She was fireflys and ponytails, mint juleps and vodka shooters a manicured hand but with dirty trousers. A world of incongruities and opposites. She’d buy you your own because she did not want to share with you, but she wanted you to have what you needed, and mostly —she wanted you to have what you wanted.
Generous to distraction and fiercely loyal. A formidable friend holder and a secret keeper. Her family pool of “found sisters and brothers” runs the width of her life, collecting pals and comrades like a friendly bounty hunter.
After 5 kids and many international moves later the family shifted from their home state of Texas and landed in Livonia, near Detroit, Michigan where her Army officer husband finished his Army carrer, hung up his khaki’s and went to work for Ford Motor Company in Dearborn, Michigan.
Joan began the next chapter as a mother of 5 young children in once again, a new city.
A vibrant and flamboyant presence in Livonia Joan put all of their 5 kids through the public school system which included Hull Elementary, Frost middle school, Bentley and Churchill High Schools, the Livonia youth choirs, Ward church as a Sunday school teacher and Deacon.
As a student of Bonnie Prudent and Jack La Lane’s physical anatomy movement practices she began her own practice which spanned 20 years and over 3000 students - she was the Jane Fonda before Jane Fonda discovered her leg warmers. A twirl of red hair, poise, grit and formidable ambition.
A fixture on the local radio and talk shows as a motivational speaker on the subject of women’s health and well being - her motto: “Take care of you, get your body and your spirit in order first, then take care of the rest of your life, sometimes that includes the Husbands and children.”
It would surprise no one that Joan was a feminist.
Joan had a wicked sweet tooth, cotton candy, Swedish fish, gummy bears, jolly ranchers, and the boozy ooze of a chocolate covered cherry cordial but also a crunchy granola, vegetable growing, compost turning yogurt making health nut who thrived on brown rice farm fresh eggs and broccoli.
A political activist, she supported and ran campaigns for several of the local politicians including supporting her husband Charles Akey for his multiple runs and wins for the Livonia School board and the Wayne County School Board.
An avid supporter of all the arts, Joan supported the Bonstelle, Hilberry, Alex, Gem, Birmingham, The Fox, The College Conservatory of Musics Corbet theatres, all of the Chicago areas dinner theaters and every single touring show and new works festival that came through Detroit, Chicago and Austin.
She also was a lifetime contributor and docent at the Detroit Institute of Arts.
In lieu of flowers we ask that donations be made in her name to Broadway Cares/Equity fights Aids which supports all the nations theatre’s from the 99 seat up to the big production houses.

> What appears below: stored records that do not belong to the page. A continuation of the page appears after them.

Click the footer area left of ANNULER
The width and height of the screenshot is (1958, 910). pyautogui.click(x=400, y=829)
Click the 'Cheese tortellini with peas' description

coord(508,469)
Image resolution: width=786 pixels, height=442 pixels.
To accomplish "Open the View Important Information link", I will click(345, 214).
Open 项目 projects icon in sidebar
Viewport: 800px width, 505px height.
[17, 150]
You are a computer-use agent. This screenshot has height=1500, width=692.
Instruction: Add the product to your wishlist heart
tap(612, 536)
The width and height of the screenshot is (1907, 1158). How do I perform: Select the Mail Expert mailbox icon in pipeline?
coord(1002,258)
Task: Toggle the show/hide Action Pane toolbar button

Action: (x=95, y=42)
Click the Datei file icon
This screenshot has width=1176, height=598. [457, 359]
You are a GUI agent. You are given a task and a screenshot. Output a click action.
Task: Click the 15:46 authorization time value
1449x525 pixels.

Any donation is encouraged and all monies are used to support the needs of the theatre community.
You can follow the link here to donate in her honor.
https://donate.broadwaycares.org/Violetjoanakey
Joans ashes will be interred at the Dallas Fort Worth Veterans Memorial cemetery following a memorial on May 8th at The Rolling hills funeral home in Dallas, Texas.
Reception to follow.
Joan is survived by her husband Charles Donald, her children Steven, David, Bill, Sheri, Lisa and their spouses.
Grandchildren include:
Caitlin, Christopher, Micheal, Noah, Ashley, Nick, Matthew, Marcus, Michelle, Gracie and Django. And great grand child, Emma.
She was not tranquil, she was not still, but a lighting bolt of cascading immenseness that made the sun grow weary in her shade.
She will be missed in the forever, and in the always present sting of the empty. There will be no dwindling of her Opium scent, only rememberings of her cornflower eyes and her wide opened, full throated laugh echoing through the everything.
Next time you’re at the candy store, grab a bag of candied orange slices or Jordan almonds and think of Joan, most likely she’s got a bag of her own and is softly pitching pieces of orange scented sugar at your head from her shady corner of the sky.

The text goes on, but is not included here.